Mathieu Comandon Explains His Use of AI in Lutris Development - Lemmy.World

Lemmy

I was ready to agree with a pragmatic use of LLM’s until he mentioned that he is working in an agentic style and is scared to touch the code manually because it will confuse Claude. 🤦🏻‍♂️

I’m all for using the AI as a pair programmer but unleashing it on a gigantic Python codebase is a comically foolish move, IMO. Python is not safe for this method of working. In fact, I’d call anything short of Unison (which hashes the entire AST) or something tailor-made for LLM’s like aver a fool’s errand. In my experience, the LLM needs a strict set of guardrails (like a static type system or similar) to get feedback from lest it turn things to spaghetti.

GitHub - jasisz/aver: Aver is a programming language for auditable AI-written code: verify in source, deploy with Rust, prove with Lean/Dafny

Aver is a programming language for auditable AI-written code: verify in source, deploy with Rust, prove with Lean/Dafny - jasisz/aver

GitHub

because it will confuse Claude. 🤦🏻‍♂️

You’re kidding? Or did he really wrote that?

Do you still review and rewrite the code that Claude produces before it lands in Lutris?
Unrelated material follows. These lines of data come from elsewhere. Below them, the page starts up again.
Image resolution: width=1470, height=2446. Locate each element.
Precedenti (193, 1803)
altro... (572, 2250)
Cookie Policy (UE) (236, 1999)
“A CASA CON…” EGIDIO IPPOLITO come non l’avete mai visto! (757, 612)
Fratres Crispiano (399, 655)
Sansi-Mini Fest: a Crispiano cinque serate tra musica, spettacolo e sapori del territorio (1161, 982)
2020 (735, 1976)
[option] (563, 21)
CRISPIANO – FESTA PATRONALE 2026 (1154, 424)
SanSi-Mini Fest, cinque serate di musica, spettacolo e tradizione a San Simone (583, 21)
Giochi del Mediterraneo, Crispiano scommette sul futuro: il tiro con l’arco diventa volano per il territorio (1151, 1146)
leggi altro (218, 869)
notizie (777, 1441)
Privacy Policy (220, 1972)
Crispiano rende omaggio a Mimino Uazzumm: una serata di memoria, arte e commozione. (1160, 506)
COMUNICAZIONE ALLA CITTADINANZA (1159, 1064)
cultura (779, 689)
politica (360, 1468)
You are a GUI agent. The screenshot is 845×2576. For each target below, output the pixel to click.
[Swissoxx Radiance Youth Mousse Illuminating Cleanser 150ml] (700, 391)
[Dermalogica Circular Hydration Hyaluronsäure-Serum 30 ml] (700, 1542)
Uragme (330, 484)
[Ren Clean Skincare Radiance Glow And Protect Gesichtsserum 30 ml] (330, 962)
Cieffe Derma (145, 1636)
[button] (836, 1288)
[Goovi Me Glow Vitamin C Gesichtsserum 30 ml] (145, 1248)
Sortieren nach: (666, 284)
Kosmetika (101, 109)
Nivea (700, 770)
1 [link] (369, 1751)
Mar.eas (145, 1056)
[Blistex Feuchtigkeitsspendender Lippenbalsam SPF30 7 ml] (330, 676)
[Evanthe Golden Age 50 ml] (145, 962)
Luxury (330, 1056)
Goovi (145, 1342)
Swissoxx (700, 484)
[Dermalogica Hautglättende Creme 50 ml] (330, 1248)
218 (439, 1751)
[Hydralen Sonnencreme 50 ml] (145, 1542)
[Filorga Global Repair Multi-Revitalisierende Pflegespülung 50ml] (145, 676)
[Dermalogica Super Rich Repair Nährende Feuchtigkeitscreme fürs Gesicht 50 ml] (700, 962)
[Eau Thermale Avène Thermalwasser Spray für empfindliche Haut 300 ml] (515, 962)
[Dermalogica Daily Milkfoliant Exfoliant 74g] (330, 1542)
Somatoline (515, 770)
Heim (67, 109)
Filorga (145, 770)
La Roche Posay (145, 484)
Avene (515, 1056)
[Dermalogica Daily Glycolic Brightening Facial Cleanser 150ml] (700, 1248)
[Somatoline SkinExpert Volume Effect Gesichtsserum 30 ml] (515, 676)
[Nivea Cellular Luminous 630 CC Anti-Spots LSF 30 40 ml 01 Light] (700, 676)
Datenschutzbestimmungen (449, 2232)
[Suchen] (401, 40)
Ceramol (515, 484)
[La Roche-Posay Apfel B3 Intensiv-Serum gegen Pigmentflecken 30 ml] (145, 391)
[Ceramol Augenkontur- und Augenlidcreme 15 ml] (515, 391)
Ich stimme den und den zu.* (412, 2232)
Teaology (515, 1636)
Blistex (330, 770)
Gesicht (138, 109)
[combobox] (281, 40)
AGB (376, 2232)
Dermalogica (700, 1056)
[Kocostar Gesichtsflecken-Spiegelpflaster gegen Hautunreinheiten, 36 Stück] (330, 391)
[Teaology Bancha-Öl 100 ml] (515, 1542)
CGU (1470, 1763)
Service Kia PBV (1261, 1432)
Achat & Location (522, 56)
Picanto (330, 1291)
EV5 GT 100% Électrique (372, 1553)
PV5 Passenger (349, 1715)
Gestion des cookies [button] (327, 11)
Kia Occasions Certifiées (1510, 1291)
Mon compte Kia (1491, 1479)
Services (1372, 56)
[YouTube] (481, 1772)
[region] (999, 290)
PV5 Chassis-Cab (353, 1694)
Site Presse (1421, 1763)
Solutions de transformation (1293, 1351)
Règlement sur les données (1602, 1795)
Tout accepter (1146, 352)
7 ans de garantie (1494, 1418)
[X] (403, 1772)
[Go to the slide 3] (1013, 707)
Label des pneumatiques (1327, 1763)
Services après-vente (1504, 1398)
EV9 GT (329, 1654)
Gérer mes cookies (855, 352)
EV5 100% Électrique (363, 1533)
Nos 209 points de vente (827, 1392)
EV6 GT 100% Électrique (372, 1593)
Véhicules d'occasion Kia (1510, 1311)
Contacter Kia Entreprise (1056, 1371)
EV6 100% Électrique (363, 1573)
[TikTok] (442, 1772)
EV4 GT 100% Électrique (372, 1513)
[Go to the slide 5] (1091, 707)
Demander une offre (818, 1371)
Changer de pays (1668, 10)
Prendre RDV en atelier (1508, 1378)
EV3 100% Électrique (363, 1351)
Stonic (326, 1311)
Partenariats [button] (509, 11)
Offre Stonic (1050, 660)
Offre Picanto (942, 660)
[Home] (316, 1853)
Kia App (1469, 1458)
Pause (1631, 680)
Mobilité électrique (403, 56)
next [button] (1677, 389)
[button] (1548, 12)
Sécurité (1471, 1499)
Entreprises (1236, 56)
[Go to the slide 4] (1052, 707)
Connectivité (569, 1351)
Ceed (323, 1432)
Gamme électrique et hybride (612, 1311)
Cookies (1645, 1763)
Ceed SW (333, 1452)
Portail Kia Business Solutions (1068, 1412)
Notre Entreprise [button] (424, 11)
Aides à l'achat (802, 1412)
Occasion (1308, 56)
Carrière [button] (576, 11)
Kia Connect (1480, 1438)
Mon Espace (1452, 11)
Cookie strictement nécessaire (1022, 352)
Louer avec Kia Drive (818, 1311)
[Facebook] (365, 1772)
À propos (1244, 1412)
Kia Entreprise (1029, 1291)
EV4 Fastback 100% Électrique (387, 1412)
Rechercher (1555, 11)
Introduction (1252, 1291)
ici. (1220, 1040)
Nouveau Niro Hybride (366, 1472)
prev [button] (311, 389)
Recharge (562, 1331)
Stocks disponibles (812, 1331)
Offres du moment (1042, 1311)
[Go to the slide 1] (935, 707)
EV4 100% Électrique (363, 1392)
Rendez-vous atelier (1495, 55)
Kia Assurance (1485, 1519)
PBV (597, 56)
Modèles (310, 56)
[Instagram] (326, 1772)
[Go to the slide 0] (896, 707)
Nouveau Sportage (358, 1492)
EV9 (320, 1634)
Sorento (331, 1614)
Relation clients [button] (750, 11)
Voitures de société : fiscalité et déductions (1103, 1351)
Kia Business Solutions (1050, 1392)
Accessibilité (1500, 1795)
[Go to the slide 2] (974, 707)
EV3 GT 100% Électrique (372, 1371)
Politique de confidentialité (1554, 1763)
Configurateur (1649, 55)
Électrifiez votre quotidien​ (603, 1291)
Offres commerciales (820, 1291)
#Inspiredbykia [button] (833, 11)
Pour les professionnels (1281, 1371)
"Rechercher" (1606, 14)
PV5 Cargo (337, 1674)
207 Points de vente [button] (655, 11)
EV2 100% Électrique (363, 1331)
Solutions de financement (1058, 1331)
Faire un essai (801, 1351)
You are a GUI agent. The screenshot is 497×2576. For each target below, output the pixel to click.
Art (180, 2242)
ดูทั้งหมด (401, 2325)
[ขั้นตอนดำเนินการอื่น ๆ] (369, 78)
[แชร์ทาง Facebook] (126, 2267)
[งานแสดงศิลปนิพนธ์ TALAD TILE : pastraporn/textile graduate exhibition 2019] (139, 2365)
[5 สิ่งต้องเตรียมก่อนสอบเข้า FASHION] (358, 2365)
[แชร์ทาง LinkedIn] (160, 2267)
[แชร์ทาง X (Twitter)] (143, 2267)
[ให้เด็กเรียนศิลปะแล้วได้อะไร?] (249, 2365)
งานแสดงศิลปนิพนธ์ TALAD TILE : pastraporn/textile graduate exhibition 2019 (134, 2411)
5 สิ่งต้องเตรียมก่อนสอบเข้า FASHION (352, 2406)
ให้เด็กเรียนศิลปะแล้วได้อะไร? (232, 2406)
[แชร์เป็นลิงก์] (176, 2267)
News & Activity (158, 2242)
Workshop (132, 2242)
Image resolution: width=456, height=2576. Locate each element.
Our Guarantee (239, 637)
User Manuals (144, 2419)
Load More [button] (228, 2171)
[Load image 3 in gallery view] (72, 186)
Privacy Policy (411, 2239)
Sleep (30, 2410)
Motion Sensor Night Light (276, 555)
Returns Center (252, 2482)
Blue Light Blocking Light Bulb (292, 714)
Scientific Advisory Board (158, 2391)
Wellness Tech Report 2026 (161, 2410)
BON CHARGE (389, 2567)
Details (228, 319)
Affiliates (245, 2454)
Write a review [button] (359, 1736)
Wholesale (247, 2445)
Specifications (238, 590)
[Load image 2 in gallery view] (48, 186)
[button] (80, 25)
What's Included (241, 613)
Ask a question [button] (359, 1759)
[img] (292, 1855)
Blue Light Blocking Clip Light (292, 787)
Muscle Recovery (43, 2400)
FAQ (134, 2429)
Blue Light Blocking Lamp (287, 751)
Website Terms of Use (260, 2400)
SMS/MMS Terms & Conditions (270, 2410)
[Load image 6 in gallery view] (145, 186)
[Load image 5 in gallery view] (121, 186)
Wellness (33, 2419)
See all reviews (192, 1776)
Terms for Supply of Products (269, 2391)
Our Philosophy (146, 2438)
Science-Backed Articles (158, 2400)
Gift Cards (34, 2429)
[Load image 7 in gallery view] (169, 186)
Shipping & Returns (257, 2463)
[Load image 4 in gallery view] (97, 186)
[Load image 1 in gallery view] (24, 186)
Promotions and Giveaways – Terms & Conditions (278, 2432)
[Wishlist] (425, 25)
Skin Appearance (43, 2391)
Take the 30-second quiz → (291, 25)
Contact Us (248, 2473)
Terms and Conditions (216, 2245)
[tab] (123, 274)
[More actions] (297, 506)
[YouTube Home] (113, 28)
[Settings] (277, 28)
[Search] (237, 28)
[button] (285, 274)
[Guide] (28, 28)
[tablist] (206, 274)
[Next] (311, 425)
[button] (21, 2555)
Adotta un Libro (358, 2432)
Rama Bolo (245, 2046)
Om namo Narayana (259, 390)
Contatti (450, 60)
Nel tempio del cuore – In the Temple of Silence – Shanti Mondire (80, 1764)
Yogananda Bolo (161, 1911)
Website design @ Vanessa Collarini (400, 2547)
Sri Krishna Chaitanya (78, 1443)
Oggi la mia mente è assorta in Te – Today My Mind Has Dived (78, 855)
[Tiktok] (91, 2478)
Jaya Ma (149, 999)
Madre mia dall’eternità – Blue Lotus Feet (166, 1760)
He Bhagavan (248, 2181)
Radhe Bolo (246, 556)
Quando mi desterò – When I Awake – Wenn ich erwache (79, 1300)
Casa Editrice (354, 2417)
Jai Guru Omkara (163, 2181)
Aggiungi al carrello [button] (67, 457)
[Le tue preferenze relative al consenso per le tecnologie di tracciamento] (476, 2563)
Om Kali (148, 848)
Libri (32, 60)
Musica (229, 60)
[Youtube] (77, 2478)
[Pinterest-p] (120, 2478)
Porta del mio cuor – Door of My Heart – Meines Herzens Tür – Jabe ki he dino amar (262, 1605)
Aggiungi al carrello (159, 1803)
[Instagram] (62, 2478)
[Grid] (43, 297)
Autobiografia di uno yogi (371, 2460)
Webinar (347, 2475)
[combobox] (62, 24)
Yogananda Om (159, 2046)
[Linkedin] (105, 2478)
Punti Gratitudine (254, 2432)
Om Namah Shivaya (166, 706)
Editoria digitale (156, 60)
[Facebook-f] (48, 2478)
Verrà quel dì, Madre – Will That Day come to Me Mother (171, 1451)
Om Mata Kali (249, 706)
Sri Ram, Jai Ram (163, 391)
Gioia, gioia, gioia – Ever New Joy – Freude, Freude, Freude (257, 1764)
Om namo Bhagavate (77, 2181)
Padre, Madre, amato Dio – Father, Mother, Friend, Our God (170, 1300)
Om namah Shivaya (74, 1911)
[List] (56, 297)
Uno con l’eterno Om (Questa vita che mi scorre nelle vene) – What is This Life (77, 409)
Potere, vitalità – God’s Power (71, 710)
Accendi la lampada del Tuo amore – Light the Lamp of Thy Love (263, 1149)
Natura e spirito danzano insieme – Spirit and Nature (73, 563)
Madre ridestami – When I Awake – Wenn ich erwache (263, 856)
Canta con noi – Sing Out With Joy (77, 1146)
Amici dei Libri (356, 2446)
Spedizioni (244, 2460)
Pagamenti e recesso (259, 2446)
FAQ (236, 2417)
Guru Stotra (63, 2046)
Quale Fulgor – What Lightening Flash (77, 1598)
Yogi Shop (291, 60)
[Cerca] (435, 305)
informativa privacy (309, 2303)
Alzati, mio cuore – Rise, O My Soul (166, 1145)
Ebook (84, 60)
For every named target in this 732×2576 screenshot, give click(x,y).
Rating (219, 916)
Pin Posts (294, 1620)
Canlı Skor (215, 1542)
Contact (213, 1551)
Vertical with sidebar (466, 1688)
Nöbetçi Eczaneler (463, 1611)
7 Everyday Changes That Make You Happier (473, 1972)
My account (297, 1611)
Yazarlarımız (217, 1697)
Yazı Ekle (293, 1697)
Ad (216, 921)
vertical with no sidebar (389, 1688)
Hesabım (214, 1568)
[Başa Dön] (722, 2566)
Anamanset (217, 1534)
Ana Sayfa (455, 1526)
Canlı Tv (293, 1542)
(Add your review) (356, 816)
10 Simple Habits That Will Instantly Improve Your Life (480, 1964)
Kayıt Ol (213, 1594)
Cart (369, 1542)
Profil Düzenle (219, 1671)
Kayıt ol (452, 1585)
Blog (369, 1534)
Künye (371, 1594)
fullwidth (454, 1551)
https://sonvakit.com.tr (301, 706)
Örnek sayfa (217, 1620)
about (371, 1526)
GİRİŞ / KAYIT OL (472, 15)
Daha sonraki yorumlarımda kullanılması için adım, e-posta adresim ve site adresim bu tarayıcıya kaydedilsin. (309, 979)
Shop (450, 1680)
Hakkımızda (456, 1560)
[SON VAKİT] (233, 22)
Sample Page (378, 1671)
Mathieu: I do review the code but I usually don’t rewrite something Claude is actively working on. If you don’t tell Claude about any changes you’ve made, there’s a big chance it will revert those and switch back to its original implementation! Instead, I will prompt Claude for the fixes I want made until I’m happy with the result.

I read it as “while Claude is actively working on this particular file, I do not touch that file”.

Yeah and Claude is actively working on all of the files in the repo so he, at best, would have to work on a separate branch in a separate directory (if he were working on it). I’m betting that that’s less common for him as time goes on.

How often do you reach for a calculator?